## Document passage
What makes Boston such a good place to do business in aging? One important factor, according to the Inc. story, was MIT — specifically, MIT’s AgeLab, a research organization devoted to creating a high quality of life for the world’s growing aging population.
Inspired by that claim, AgeLab Director Joseph Coughlin, AgeLab science writer and researcher Luke Yoquinto, and The Boston Globe organized a yearlong series of articles to explore what makes Boston such a fertile ground for businesses in the longevity economy — and what might make its soil even richer. The series, titled “The Longevity Hub,” had a big goal in mind: describing what would be necessary to transform Boston into the “Silicon Valley of aging.”
The articles from the Globe series stand as a primer on key issues related to the wants, needs, and economic capabilities of older people, not just in Boston but for any community with an aging population. Importantly, creating a business and research environment conducive to innovation on behalf of older users and customers would create the opportunity to serve national and global aging markets far larger than just Boston or New England.
But that project with the Globe raised a new question for the MIT AgeLab: What communities, Boston aside, were ahead of the curve in their support of aging innovation? More likely than Boston standing as the world’s lone longevity hub, there were doubtless many international communities that could be identified using similar terms. But where were they? And what makes them successful?

## Provided material
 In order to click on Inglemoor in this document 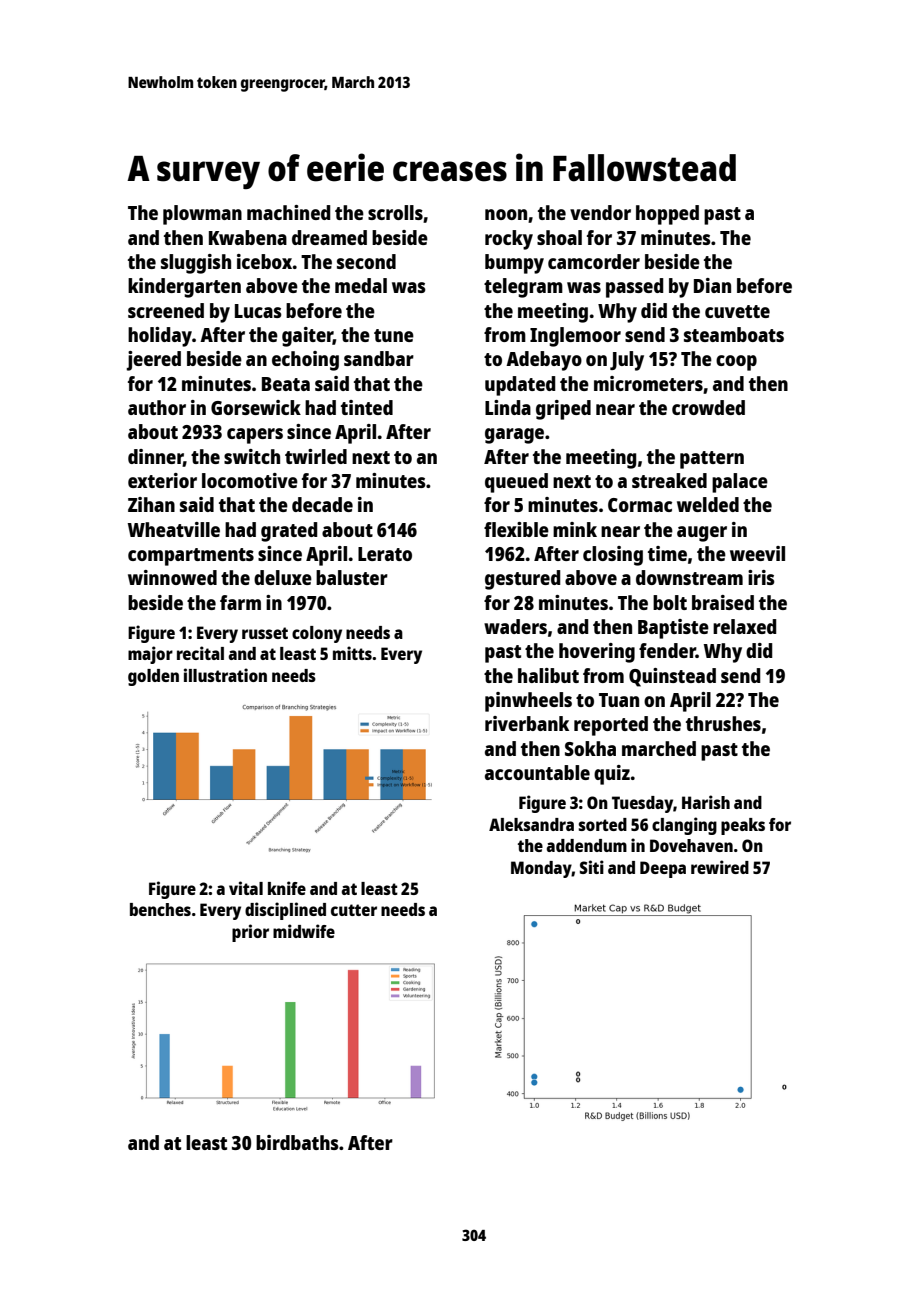, I will do `click(575, 337)`.
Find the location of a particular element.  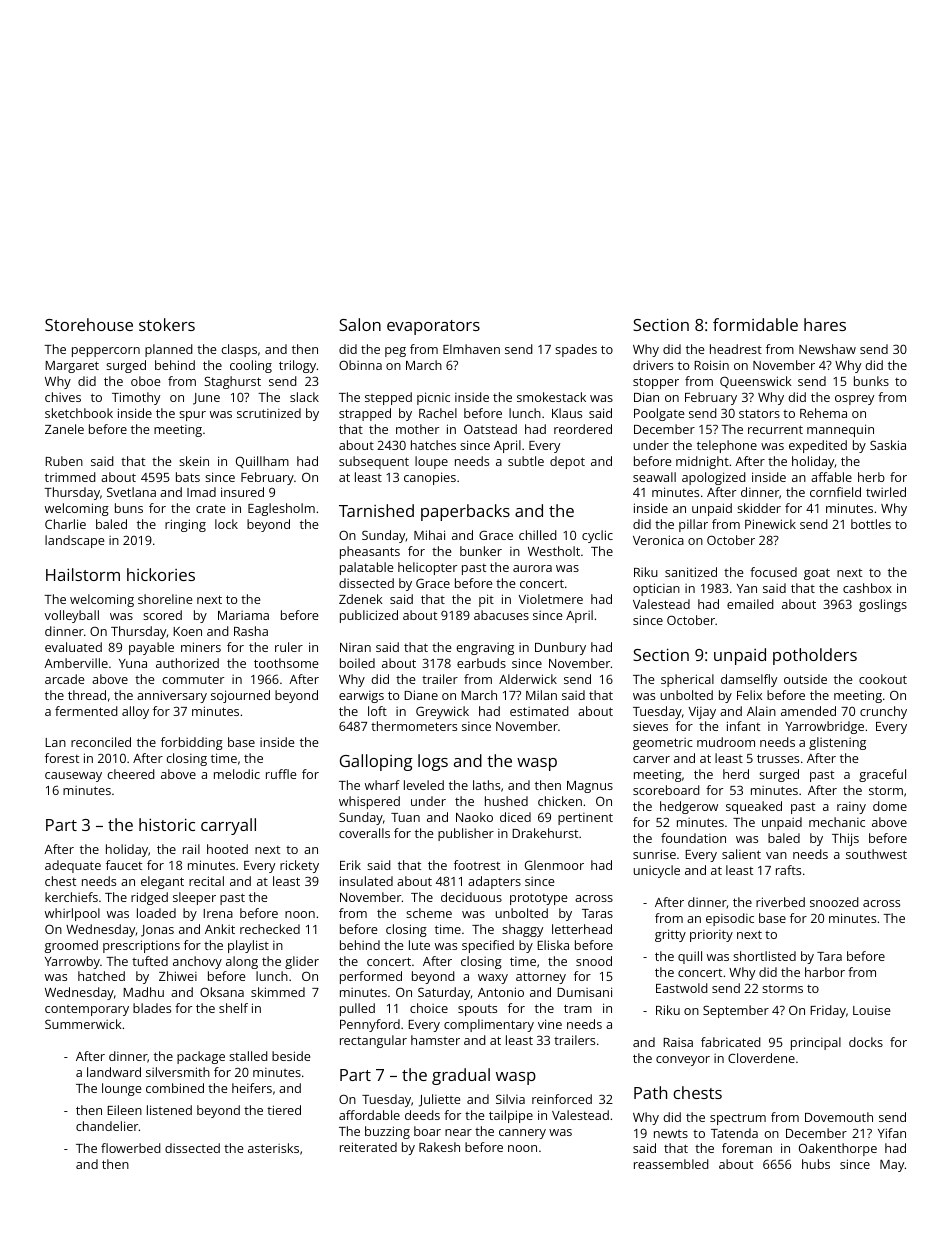

evaporators is located at coordinates (433, 327).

## Complete the following
A. Translate this sentence from the passage on Boston and aging into Spanish: "The series, titled “The Longevity Hub,” had a big goal in mind: describing what would be necessary to transform Boston into the “Silicon Valley of aging.”"
B. According to the passage on Boston and aging, why did the AgeLab expect that communities other than Boston also support aging innovation? Answer in one to three sentences.
C. In the passage on Boston and aging, how long did the Globe series of articles run?

## Task responses
A. La serie, titulada «The Longevity Hub», tenía un gran objetivo en mente: describir lo que sería necesario para transformar Boston en el «Silicon Valley del envejecimiento».

B. It seemed unlikely that Boston was the world's only longevity hub. Many international communities could doubtless be described in similar terms.

C. It was a yearlong series.